Chapter 3

The Making of a Global World

Source-grounded Class 10 History answers for The Making of a Global World, covering key NCERT concepts in direct, simple, and exam-ready formats.

Questions

5
Q1

How was the pre-modern world connected through trade and travel?

The pre-modern world was connected through trade routes, migration, pilgrimage, conquest, and exchange of goods, ideas, foods, and diseases. Silk routes linked Asia, Europe, and North Africa and carried both commodities and cultures.
Q2

Explain the role of food and disease in global history.

Foods such as potatoes, maize, tomatoes, and chillies travelled across continents after contact between the Americas and the rest of the world.

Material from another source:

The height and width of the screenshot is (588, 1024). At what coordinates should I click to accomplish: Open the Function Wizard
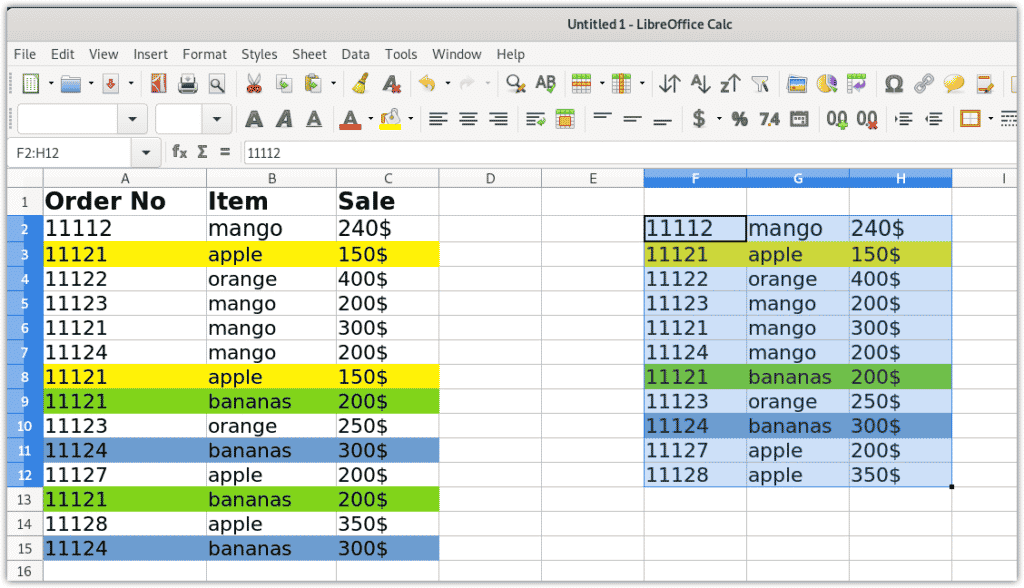click(x=180, y=154)
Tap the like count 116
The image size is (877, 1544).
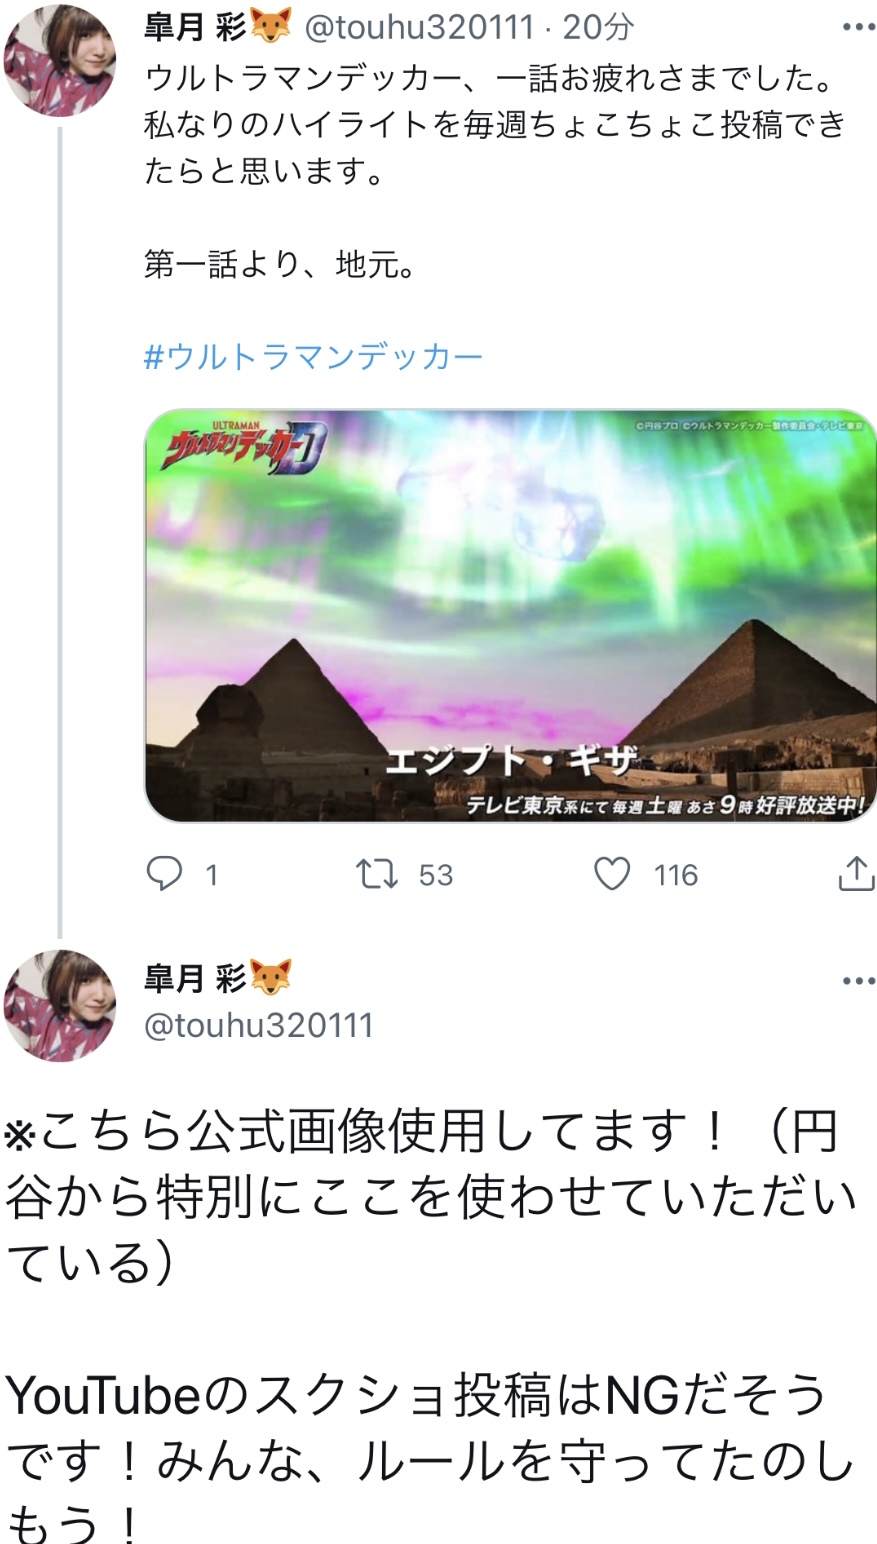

Diseases also travelled, and smallpox helped European conquest by devastating indigenous populations in the Americas.
Q3

What were the main flows in the nineteenth-century world economy?

The nineteenth-century world economy was shaped by flows of goods, labour, and capital. Trade expanded, people migrated as indentured labourers or settlers, and capital moved from industrial countries to colonies and other regions.
Q4

Who were indentured labourers and what were their conditions?

Indentured labourers were workers who signed contracts to work abroad for a fixed period, often under harsh conditions. Many came from India and worked on plantations in the Caribbean, Fiji, Mauritius, and other colonies, facing low wages and strict discipline.
Q5

How did the Great Depression affect the global economy?

The Great Depression reduced production, trade, employment, and incomes across the world. Agricultural prices fell sharply, debt burdens increased, and colonies like India suffered because export markets and rural incomes declined.